Out in the street, squinting at the sun, which was low in the sky now but still as bright as a penny, she saw a woman she recognised; not a great friend, but quite a good one. They had met at the antenatal clinic when she was pregnant with Tina and stayed in touch. She had a boy called Robbie who had been to mini-gym with Tina, and Tumbletots, and toddler swimming classes at the leisure centre. Tina had been to his first birthday party and given him a fat truck with detachable wheels. Serena looked at the woman, bracing herself, ready with the usual replies. ‘Yes, okay, managing, thank you … other children fine …’ But the questions never came. The woman, who was called Brenda, dropped her eyes and hurried off in the opposite direction, dragging her little son after her. It was understandable, Serena knew. Cowardly, but understandable. Oh, and so cruel. Serena dropped her little white plastic bag of shopping and fled down the street, turning down a side road she didn’t know and then another and another, until she found herself outside a church, a big Victorian Gothic monstrosity, with dirty black walls
and rusting wrought-iron gates. The door will be locked, she told herself, because of vandals and shorter working weeks for priests. But it was open.
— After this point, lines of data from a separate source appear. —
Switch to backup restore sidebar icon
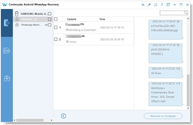193x125 pixels. (7, 51)
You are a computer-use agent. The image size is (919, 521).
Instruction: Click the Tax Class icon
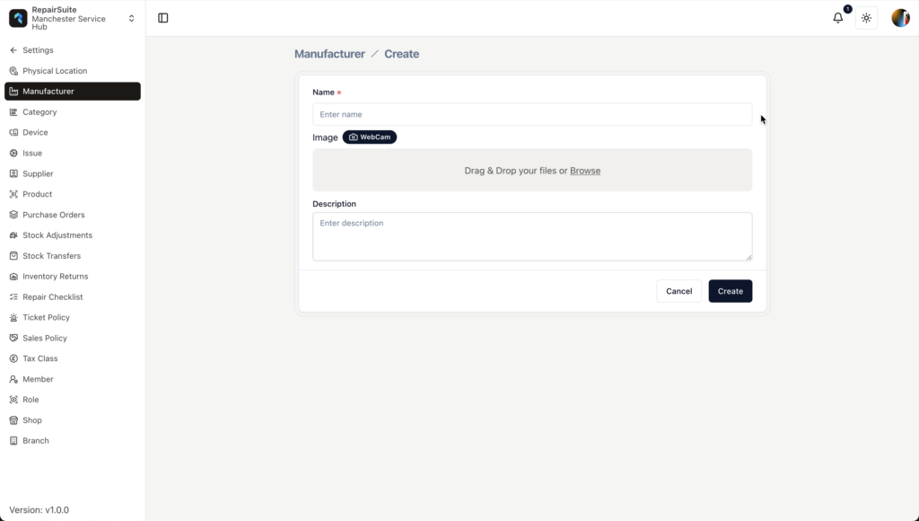(x=13, y=358)
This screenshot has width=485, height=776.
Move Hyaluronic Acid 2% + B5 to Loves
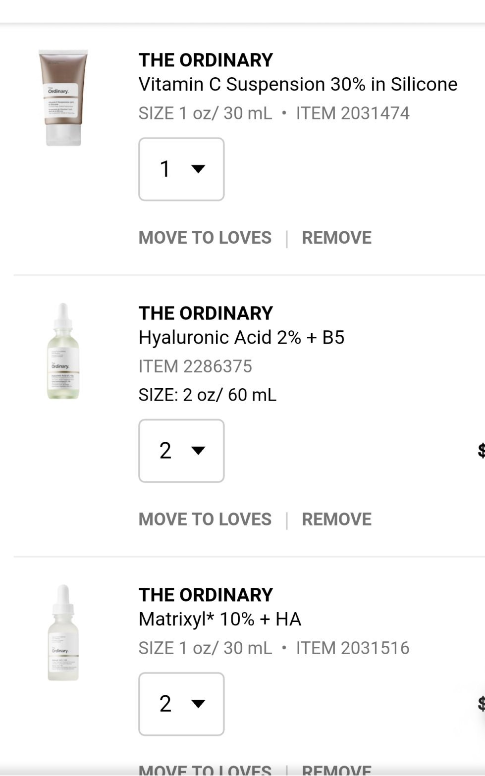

Inside, the air was chilly and damp. Instead of pews there were rows of chairs with little wooden pockets on the back for hymn books and orange kneelers slotted between their legs. Serena wasn’t religious. She had been confirmed mainly because she wanted to wear a pretty white dress and a real silver cross round her neck. Marrying in church had been grand and moving, but she would have been just as happy swapping rings with Charlie in a registry office. Attendance since then had comprised the Christmas family service at St Margaret’s, but really just for the fun of singing carols and forcing the children to think of something beyond the frenzy of tearing off wrapping-paper. At her mother’s funeral she had felt mostly relief – because the hideous suffering was over – but little compunction to analyse the possibility of the hereafter. Nor had the notion of a benign divinity shimmered at the funeral of her daughter. She had been both too focused on trying to control her own emotions and too wounded to seek solace from anyone, let alone a God in charge of some grand scheme that involved killing off toddlers. Efforts since then to imagine the reunion of these two lost loved ones in heaven had felt as pointless as a cynic trying to believe in a fairy tale. But now, she thought, now, she would give God a chance. Because she had stumbled upon a church. Because she could think of nowhere else to turn.